Le leurre a un peu trop bien fonctionné. Longtemps décrié pour son cinéma toujours plus radical, considéré comme trop prétentieux, Nicolas Winding Refn avait réussi à gagner les faveurs du grand public avec Drive. Le film avait beau être exceptionnel, il n’en demeurait pas moins un pur film de commande, transcendé par l’auteur. Son cinéma se situe globalement ailleurs, du côté par exemple d’Only God Forgives, sorte d’anti-Drive qui ne pouvait que prendre le spectateur par surprise. Dans son neuvième film, le danois repousse encore les limites de son art avec un film construit autour d’un scénario en apparence minimaliste, épousant une forme d’abstraction qui n’est pas sans rappeler son voyage au bout de l’enfer que constituait Valhalla Rising, qui lui aussi n’était pas vraiment le film de vikings attendu. Avec son récit ramassé sur à peine 1h30, sa violence fétichiste et symbolique, sa mélancolie vénéneuse et ses sautes d’humeur, Only God Forgives ressemble à une œuvre d’art contemporain dans laquelle évoluent des personnages comme autant de mythes réincarnés en êtres humains. Film de non-vengeance à la portée métaphysique qui le rend immédiatement peu accessible, Only God Forgives est un nouveau film sous influences, mais des influences une nouvelle fois assimilées, digérées et sublimées à la perfection.

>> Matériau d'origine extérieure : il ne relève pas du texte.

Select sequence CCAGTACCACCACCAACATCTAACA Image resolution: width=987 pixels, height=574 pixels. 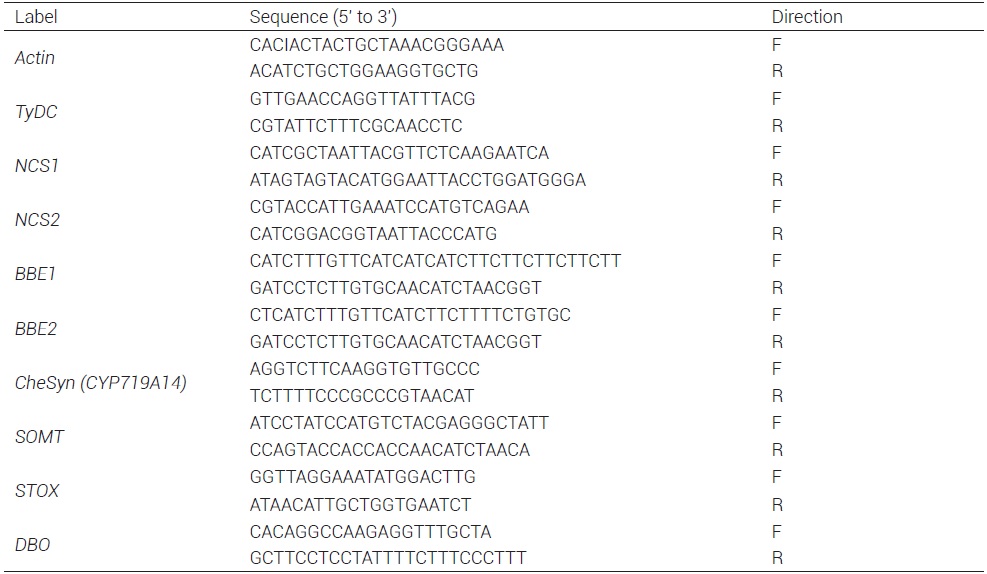click(390, 450)
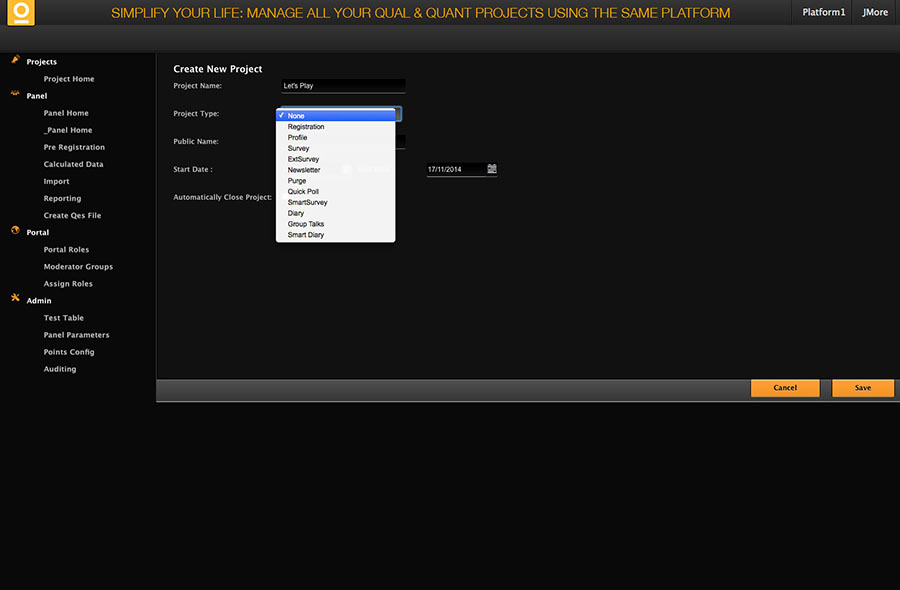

Only god forgives 1 Only God Forgives (Nicolas Winding Refn, 2013)

Comme son pote Gaspar Noé, par ailleurs remercié à la fin du film, Nicolas Winding Refn éprouve une fascination totale pour le cinéma de Stanley Kubrick qui s’est déjà largement exprimée dans son cinéma, d’Inside Job à Valhalla Rising, en passant bien évidemment par Bronson. Only God Forgives entretient d’ailleurs un rapport très fort à ce dernier. Cette fascination se traduit à divers niveau, de la rigueur géométrique des cadres et des lignes de fuite invoquées à l’utilisation de la steadicam pour rendre surréalistes de simples couloirs, en passant par le rapport à la violence. Un rapport réellement fétichiste, pas loin d’être malsain, qui fait soudainement entrer dans le cadre des éléments d’une violence sourde, tantôt froide, tantôt grotesque, sans qu’elle ne soit jamais gratuite. Chaque séquence est abordée avec un tel soin dans la mise en scène, avec un tel sens du tempo (lent ne veut pas dire sans rythme), qu’elle devient une sorte d’acte symbolique. Le récit proprement dit est d’une simplicité exemplaire, digne d’une série B basique. Sauf que de cette simplicité Nicolas Winding Refn produit une quête qui ne prend de sens qu’à travers sa mise en scène et son découpage. Un découpage qui ne laisse aucun doute quant à la nature purement mentale des images, et pas seulement pour les scène ouvertement rêvées. La narration hérite ainsi d’une précision telle que chaque image, projection de l’esprit, trouve sa place logique dans une sorte de labyrinthe mental qui cite volontiers, et justement, Shining. La psychanalyse n’est jamais très loin dans cette approche des rapports entre une mère-louve et ses deux fils, dans les conflits induits par cette mère sur le rapport de ses enfants aux femmes, dans le comportement mutique de son cadet. Cette mère, incarnée par une  Kristin Scott Thomas qui livre sa plus intense prestation depuis semble-t-il une éternité, dopée par des dialogues outranciers, est le cœur d’Only God Forgives, provoquant autant qu’elle peut une réaction instinctive chez son fils tout en le livrant aux mains du démon. Ces hommes et ces hommes ne sont rien d’autre que des incarnations de créatures mythologiques venues s’affronter dans une Thaïlande transformée en arène.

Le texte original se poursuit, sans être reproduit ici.